Perspective: I did these experiments on the common rationale that Perhaps there would be something interesting. That is a good reason to do an experiment. In fact, that is how all experiments get started.

However, it was a bad reason to withhold developing the manuscript for the actual paper, because this experiment, no matter what the outcome would have been, does not have all that much to do with the question of how cell divisions and expression timing are coordinated. So that should have continued as a parallel rather than an in-series effort. What is very telling is that this result is not in the paper because it was a negative result, but we would have probably found a way to put it in if it was positive. Very few experiments of that sort are related in an honest way to the paper that they are being bundled with. Its just fluff.

But we waited because of that feeling that bundling cool stuff together makes for a more compelling and publishable paper. And because, currently, there is no home for "thin" results, like this little blurb on mes-2.

Code reuse and plagiarism

Gautham's been doing a bunch of refactoring of our existing codebase for spot counting, in particular using a lot of object oriented design strategies. One of the primary goals is code reuse, which is commonly accepted as A Good Thing in programming. On the other hand, a student in lab has been writing a grant proposal on a topic that is very similar to another grant proposal we have submitted (and yes, we checked with the funding agency, it's okay in this context). But of course, my student felt compelled to have completely new language so that it wasn't "plagiarism", which is A Bad Thing. Which got me wondering: why are we so concerned about plagiarism in this context? Why is reuse of language in one context a worthy goal in and of itself, and complete blasphemy in another? Here's another example: I was at a thesis defense in which the candidate was strong second author on a paper and had included some of the figure legends from the published paper in the figures in her thesis. One of the committee members complained about this, saying that it was important to "write this in one's own words". I agree that it may be a good exercise, but I'm not convinced that using the figure legends is per se A Bad Thing. There just aren't all that many clear and concise ways of writing the same thing.

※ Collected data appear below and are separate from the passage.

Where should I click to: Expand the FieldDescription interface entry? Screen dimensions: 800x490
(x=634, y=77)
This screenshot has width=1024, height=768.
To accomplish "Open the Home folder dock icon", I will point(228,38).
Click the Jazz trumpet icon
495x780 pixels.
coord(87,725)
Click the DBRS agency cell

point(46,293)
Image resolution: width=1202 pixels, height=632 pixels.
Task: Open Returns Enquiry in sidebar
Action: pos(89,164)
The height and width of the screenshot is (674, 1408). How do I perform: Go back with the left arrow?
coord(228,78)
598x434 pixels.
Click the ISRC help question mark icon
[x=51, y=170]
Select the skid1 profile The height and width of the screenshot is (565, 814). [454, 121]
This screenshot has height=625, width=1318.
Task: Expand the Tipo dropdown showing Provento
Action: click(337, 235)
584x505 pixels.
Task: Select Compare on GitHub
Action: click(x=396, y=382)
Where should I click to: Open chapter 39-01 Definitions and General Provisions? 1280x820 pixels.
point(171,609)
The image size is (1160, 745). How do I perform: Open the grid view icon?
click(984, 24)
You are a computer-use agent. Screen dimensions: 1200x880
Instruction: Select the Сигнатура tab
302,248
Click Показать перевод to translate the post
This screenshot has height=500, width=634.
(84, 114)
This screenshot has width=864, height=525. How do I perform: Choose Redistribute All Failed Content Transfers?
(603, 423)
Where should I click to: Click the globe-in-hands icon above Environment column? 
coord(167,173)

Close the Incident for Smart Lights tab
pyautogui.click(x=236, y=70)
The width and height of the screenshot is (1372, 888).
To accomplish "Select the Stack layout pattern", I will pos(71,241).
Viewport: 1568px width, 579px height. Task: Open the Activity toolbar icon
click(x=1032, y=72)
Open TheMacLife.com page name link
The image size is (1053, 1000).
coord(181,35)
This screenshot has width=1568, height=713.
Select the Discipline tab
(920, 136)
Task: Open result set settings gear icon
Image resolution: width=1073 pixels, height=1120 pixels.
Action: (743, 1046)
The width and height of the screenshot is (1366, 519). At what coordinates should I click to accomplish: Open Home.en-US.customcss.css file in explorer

Maybe it's time to rethink the plagiarism taboo. Just like you can use someone else's computer code (with appropriate attribution), why not be able to use someone else's language? If someone wrote something really well, what's the point in rewriting it–probably less well–just for the sake of rewriting it? Would anyone rewrite a super efficient algorithm just for the sake of saying "I wrote it myself"? All that you need is a good mechanism for attribution, like quotes and links and stuff, you know, like all that stuff we already use in writing. In fact, I would argue that attribution is far more transparent in writing than in computer code, because typically only the programmer sees the code, not the end user. If I run a program, I typically am not looking at the source code, so I don't really know who did what, even if the README file gives credit to other code sources.

One might object to copy-and-paste writing becoming a mish-mash of ill-fitting pieces. First off, this is just bad writing, just as code that just jams together different pieces can be a mess, and will typically require one to code stuff to make things flow together well. But in a world where writing demands are growing daily (certainly the case for me), maybe it's time to consider text-reuse as a good practice, or at least not necessarily a bad one.